Os números de população ocupada, subutilizados e fora da força de trabalho melhoram com a reabertura de várias atividades após o auge da pandemia, mas ainda muito lentamente para diminuir a fome que atinge 19 milhões de brasileiros. Ainda mais se levarmos em conta que apesar da inflação alta de mais de 10,05%, o rendimento real habitual (R$ 2.508) caiu 2,9% frente ao trimestre anterior e 8,8% frente a igual período de 2020.

população ocupada (89, milhões de pessoas) cresceu 3,6% (mais 3,1 milhões de pessoas) ante o trimestre móvel anterior e 8,6% .

nível da ocupação (percentual de pessoas ocupadas na população em idade de trabalhar), estimado subiu de 48,5% para em 50,2%.

A taxa composta de subutilização caiu de 29,7% para 28% , em relação ao trimestre anterior . A população subutilizada (31,7 milhões de pessoas) caiu 4,7% (menos 1,6 milhão de pessoas) ante o trimestre anterior (33,3 milhões) e 3,6% (menos 1,2 milhões de pessoas) na comparação anual.

A população fora da força de trabalho (74,1 milhões) caiu 2,9% (menos 2,2 milhões de pessoas) ante o trimestre anterior e 6,1% (menos 4,8 milhões de pessoas) no ano.
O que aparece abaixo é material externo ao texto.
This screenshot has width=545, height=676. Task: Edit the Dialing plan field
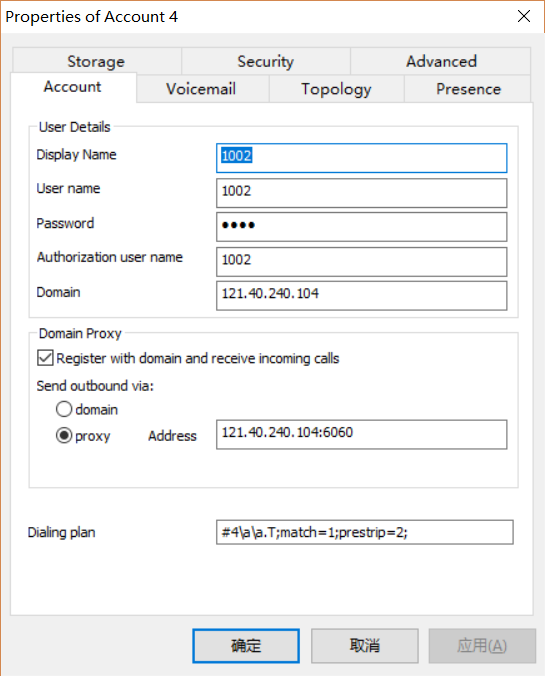click(x=365, y=532)
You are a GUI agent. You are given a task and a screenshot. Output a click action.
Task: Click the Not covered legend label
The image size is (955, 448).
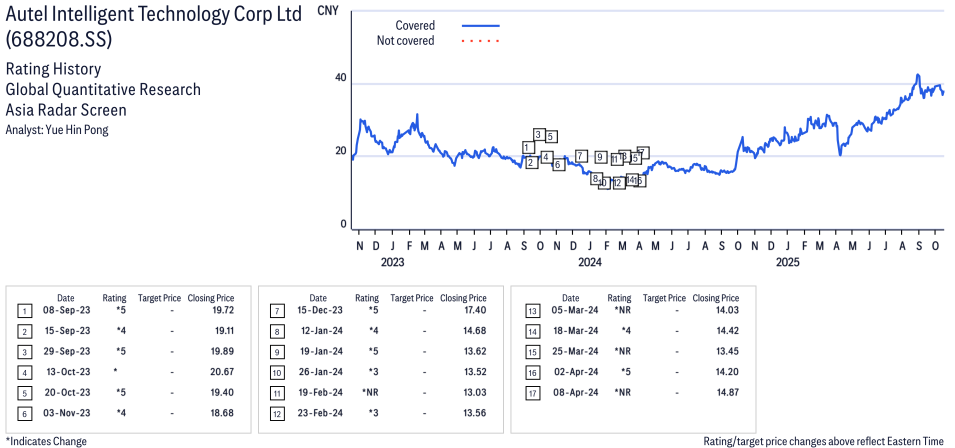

A população desalentada (5,4 milhões de pessoas) caiu 10,% ante o trimestre anterior (menos 595 mil pessoas) e 7,3% no ano (menos 426 mil pessoas). O percentual de desalentados na força de trabalho ou desalentada (5,0%) caiu em relação ao trimestre anterior (5,6%) e na comparação anual (5,7%).

O número de empregadores com CNPJ foi menor da série histórica, sem variação significativa no trimestre e recuando 7,4% (menos 240 mil pessoas) no ano.

O número de trabalhadores domésticos (5,3 milhões) aumentou 7,7% (mais 381 mil pessoas) ante o trimestre anterior e 16,1% (mais 739 mil pessoas) no ano.